Please edit the material below so that "GUI agent" becomes "screen agent" everywhere it occurs, keeping every other word the same.
━━ Records supplied
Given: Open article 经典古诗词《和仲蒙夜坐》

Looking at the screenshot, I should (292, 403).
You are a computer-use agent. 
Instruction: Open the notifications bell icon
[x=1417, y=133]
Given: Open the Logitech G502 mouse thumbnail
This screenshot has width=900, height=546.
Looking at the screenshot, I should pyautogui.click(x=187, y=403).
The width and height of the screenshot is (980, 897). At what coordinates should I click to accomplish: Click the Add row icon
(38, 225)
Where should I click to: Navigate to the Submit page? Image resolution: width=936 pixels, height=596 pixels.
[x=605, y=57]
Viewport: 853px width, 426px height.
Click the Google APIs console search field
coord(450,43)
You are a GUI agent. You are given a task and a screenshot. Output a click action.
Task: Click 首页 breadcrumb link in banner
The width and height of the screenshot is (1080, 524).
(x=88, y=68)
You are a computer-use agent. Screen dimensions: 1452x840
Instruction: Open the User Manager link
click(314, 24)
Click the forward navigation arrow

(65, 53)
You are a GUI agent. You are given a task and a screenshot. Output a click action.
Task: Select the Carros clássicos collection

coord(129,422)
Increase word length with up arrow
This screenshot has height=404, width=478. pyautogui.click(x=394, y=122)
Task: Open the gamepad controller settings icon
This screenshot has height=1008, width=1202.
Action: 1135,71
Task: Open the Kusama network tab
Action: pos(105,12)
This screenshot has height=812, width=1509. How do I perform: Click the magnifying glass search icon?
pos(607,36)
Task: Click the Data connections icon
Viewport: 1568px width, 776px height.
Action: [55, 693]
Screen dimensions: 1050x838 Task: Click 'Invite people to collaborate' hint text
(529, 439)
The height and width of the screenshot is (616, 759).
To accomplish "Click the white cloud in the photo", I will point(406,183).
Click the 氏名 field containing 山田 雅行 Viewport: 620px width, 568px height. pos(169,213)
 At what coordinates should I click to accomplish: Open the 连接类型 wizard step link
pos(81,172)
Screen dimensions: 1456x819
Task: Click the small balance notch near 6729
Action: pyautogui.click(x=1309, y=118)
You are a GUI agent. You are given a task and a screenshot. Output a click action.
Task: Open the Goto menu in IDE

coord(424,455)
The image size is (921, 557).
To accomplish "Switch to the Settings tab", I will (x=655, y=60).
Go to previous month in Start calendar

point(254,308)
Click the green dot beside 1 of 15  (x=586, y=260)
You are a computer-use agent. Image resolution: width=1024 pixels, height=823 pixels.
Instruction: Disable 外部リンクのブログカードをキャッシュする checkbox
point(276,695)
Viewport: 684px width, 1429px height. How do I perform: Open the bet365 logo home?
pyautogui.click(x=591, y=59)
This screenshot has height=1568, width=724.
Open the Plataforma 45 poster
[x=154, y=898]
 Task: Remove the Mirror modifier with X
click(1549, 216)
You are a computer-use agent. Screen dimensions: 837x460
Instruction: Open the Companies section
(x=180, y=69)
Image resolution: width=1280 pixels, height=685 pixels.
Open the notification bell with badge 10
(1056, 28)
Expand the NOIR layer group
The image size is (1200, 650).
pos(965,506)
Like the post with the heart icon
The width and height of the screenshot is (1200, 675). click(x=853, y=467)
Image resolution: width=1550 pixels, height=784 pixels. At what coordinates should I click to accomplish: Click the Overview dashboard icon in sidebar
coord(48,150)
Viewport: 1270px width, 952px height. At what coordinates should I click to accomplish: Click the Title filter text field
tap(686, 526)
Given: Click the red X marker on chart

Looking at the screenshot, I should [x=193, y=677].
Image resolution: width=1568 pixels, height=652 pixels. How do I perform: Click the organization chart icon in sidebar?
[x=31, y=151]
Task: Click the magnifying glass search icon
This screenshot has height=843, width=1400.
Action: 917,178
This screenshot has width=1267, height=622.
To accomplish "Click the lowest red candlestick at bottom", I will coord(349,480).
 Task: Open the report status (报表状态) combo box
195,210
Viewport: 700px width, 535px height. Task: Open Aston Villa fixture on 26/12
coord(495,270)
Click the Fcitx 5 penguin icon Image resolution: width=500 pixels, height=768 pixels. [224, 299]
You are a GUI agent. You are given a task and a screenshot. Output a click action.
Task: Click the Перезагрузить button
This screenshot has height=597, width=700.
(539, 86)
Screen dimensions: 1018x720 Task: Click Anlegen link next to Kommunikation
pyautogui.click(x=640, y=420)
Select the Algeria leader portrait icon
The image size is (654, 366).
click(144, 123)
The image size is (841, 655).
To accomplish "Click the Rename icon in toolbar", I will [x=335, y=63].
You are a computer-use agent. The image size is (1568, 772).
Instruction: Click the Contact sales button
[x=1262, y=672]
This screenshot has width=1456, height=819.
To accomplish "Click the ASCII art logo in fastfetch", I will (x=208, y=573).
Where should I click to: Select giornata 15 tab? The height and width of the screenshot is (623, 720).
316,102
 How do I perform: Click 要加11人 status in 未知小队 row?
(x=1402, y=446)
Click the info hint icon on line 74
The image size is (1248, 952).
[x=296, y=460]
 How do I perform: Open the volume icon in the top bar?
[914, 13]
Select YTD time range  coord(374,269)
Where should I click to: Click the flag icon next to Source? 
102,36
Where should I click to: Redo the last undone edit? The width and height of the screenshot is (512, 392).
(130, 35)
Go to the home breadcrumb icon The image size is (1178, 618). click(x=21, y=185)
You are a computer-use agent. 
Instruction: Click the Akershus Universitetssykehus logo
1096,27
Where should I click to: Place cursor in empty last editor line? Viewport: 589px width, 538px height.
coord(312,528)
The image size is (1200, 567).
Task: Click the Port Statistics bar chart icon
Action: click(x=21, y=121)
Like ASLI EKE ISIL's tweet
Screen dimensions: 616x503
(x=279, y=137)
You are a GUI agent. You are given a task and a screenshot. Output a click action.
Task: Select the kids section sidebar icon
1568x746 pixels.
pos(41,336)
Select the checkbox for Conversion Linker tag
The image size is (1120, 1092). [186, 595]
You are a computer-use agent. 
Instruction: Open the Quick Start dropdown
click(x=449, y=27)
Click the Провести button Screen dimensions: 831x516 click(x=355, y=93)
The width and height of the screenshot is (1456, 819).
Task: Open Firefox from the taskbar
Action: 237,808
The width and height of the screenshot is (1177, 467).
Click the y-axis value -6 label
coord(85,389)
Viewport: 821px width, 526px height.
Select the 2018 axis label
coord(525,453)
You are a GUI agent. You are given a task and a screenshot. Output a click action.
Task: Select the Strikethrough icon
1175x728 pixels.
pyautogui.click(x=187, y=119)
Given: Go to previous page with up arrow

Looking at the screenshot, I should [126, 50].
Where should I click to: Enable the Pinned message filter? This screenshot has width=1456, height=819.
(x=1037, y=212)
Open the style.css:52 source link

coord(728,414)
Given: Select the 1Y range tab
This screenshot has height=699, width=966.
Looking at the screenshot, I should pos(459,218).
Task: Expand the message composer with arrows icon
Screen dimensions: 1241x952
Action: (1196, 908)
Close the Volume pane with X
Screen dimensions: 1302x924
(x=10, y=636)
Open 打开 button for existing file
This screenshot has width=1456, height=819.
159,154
━━━━
§ **Expected output**
Given: Open article 经典古诗词《和仲蒙夜坐》

Looking at the screenshot, I should (292, 403).
You are a computer-use agent. 
Instruction: Open the notifications bell icon
[x=1417, y=133]
Given: Open the Logitech G502 mouse thumbnail
This screenshot has width=900, height=546.
Looking at the screenshot, I should pyautogui.click(x=187, y=403).
The width and height of the screenshot is (980, 897). At what coordinates should I click to accomplish: Click the Add row icon
(38, 225)
Where should I click to: Navigate to the Submit page? Image resolution: width=936 pixels, height=596 pixels.
[x=605, y=57]
Viewport: 853px width, 426px height.
Click the Google APIs console search field
coord(450,43)
You are a screen agent. You are given a task and a screenshot. Output a click action.
Task: Click 首页 breadcrumb link in banner
The width and height of the screenshot is (1080, 524).
(x=88, y=68)
You are a computer-use agent. Screen dimensions: 1452x840
Instruction: Open the User Manager link
click(314, 24)
Click the forward navigation arrow

(65, 53)
You are a screen agent. You are given a task and a screenshot. Output a click action.
Task: Select the Carros clássicos collection

coord(129,422)
Increase word length with up arrow
This screenshot has height=404, width=478. pyautogui.click(x=394, y=122)
Task: Open the gamepad controller settings icon
This screenshot has height=1008, width=1202.
Action: 1135,71
Task: Open the Kusama network tab
Action: pos(105,12)
This screenshot has height=812, width=1509. How do I perform: Click the magnifying glass search icon?
pos(607,36)
Task: Click the Data connections icon
Viewport: 1568px width, 776px height.
Action: [55, 693]
Screen dimensions: 1050x838 Task: Click 'Invite people to collaborate' hint text
(529, 439)
The height and width of the screenshot is (616, 759).
To accomplish "Click the white cloud in the photo", I will point(406,183).
Click the 氏名 field containing 山田 雅行 Viewport: 620px width, 568px height. pos(169,213)
 At what coordinates should I click to accomplish: Open the 连接类型 wizard step link
pos(81,172)
Screen dimensions: 1456x819
Task: Click the small balance notch near 6729
Action: pyautogui.click(x=1309, y=118)
You are a screen agent. You are given a task and a screenshot. Output a click action.
Task: Open the Goto menu in IDE

coord(424,455)
The image size is (921, 557).
To accomplish "Switch to the Settings tab", I will (x=655, y=60).
Go to previous month in Start calendar

point(254,308)
Click the green dot beside 1 of 15  (x=586, y=260)
You are a computer-use agent. Image resolution: width=1024 pixels, height=823 pixels.
Instruction: Disable 外部リンクのブログカードをキャッシュする checkbox
point(276,695)
Viewport: 684px width, 1429px height. How do I perform: Open the bet365 logo home?
pyautogui.click(x=591, y=59)
This screenshot has height=1568, width=724.
Open the Plataforma 45 poster
[x=154, y=898]
 Task: Remove the Mirror modifier with X
click(1549, 216)
You are a computer-use agent. Screen dimensions: 837x460
Instruction: Open the Companies section
(x=180, y=69)
Image resolution: width=1280 pixels, height=685 pixels.
Open the notification bell with badge 10
(1056, 28)
Expand the NOIR layer group
The image size is (1200, 650).
pos(965,506)
Like the post with the heart icon
The width and height of the screenshot is (1200, 675). click(x=853, y=467)
Image resolution: width=1550 pixels, height=784 pixels. At what coordinates should I click to accomplish: Click the Overview dashboard icon in sidebar
coord(48,150)
Viewport: 1270px width, 952px height. At what coordinates should I click to accomplish: Click the Title filter text field
tap(686, 526)
Given: Click the red X marker on chart

Looking at the screenshot, I should [x=193, y=677].
Image resolution: width=1568 pixels, height=652 pixels. How do I perform: Click the organization chart icon in sidebar?
[x=31, y=151]
Task: Click the magnifying glass search icon
This screenshot has height=843, width=1400.
Action: 917,178
This screenshot has width=1267, height=622.
To accomplish "Click the lowest red candlestick at bottom", I will coord(349,480).
 Task: Open the report status (报表状态) combo box
195,210
Viewport: 700px width, 535px height. Task: Open Aston Villa fixture on 26/12
coord(495,270)
Click the Fcitx 5 penguin icon Image resolution: width=500 pixels, height=768 pixels. [224, 299]
You are a screen agent. You are given a task and a screenshot. Output a click action.
Task: Click the Перезагрузить button
This screenshot has height=597, width=700.
(539, 86)
Screen dimensions: 1018x720 Task: Click Anlegen link next to Kommunikation
pyautogui.click(x=640, y=420)
Select the Algeria leader portrait icon
The image size is (654, 366).
click(144, 123)
The image size is (841, 655).
To accomplish "Click the Rename icon in toolbar", I will [x=335, y=63].
You are a computer-use agent. The image size is (1568, 772).
Instruction: Click the Contact sales button
[x=1262, y=672]
This screenshot has width=1456, height=819.
To accomplish "Click the ASCII art logo in fastfetch", I will (x=208, y=573).
Where should I click to: Select giornata 15 tab? The height and width of the screenshot is (623, 720).
316,102
 How do I perform: Click 要加11人 status in 未知小队 row?
(x=1402, y=446)
Click the info hint icon on line 74
The image size is (1248, 952).
[x=296, y=460]
 How do I perform: Open the volume icon in the top bar?
[914, 13]
Select YTD time range  coord(374,269)
Where should I click to: Click the flag icon next to Source? 
102,36
Where should I click to: Redo the last undone edit? The width and height of the screenshot is (512, 392).
(130, 35)
Go to the home breadcrumb icon The image size is (1178, 618). click(x=21, y=185)
You are a computer-use agent. 
Instruction: Click the Akershus Universitetssykehus logo
1096,27
Where should I click to: Place cursor in empty last editor line? Viewport: 589px width, 538px height.
coord(312,528)
The image size is (1200, 567).
Task: Click the Port Statistics bar chart icon
Action: click(x=21, y=121)
Like ASLI EKE ISIL's tweet
Screen dimensions: 616x503
(x=279, y=137)
You are a screen agent. You are given a task and a screenshot. Output a click action.
Task: Select the kids section sidebar icon
1568x746 pixels.
pos(41,336)
Select the checkbox for Conversion Linker tag
The image size is (1120, 1092). [186, 595]
You are a computer-use agent. 
Instruction: Open the Quick Start dropdown
click(x=449, y=27)
Click the Провести button Screen dimensions: 831x516 click(x=355, y=93)
The width and height of the screenshot is (1456, 819).
Task: Open Firefox from the taskbar
Action: 237,808
The width and height of the screenshot is (1177, 467).
Click the y-axis value -6 label
coord(85,389)
Viewport: 821px width, 526px height.
Select the 2018 axis label
coord(525,453)
You are a screen agent. You are given a task and a screenshot. Output a click action.
Task: Select the Strikethrough icon
1175x728 pixels.
pyautogui.click(x=187, y=119)
Given: Go to previous page with up arrow

Looking at the screenshot, I should [126, 50].
Where should I click to: Enable the Pinned message filter? This screenshot has width=1456, height=819.
(x=1037, y=212)
Open the style.css:52 source link

coord(728,414)
Given: Select the 1Y range tab
This screenshot has height=699, width=966.
Looking at the screenshot, I should pos(459,218).
Task: Expand the message composer with arrows icon
Screen dimensions: 1241x952
Action: (1196, 908)
Close the Volume pane with X
Screen dimensions: 1302x924
(x=10, y=636)
Open 打开 button for existing file
This screenshot has width=1456, height=819.
159,154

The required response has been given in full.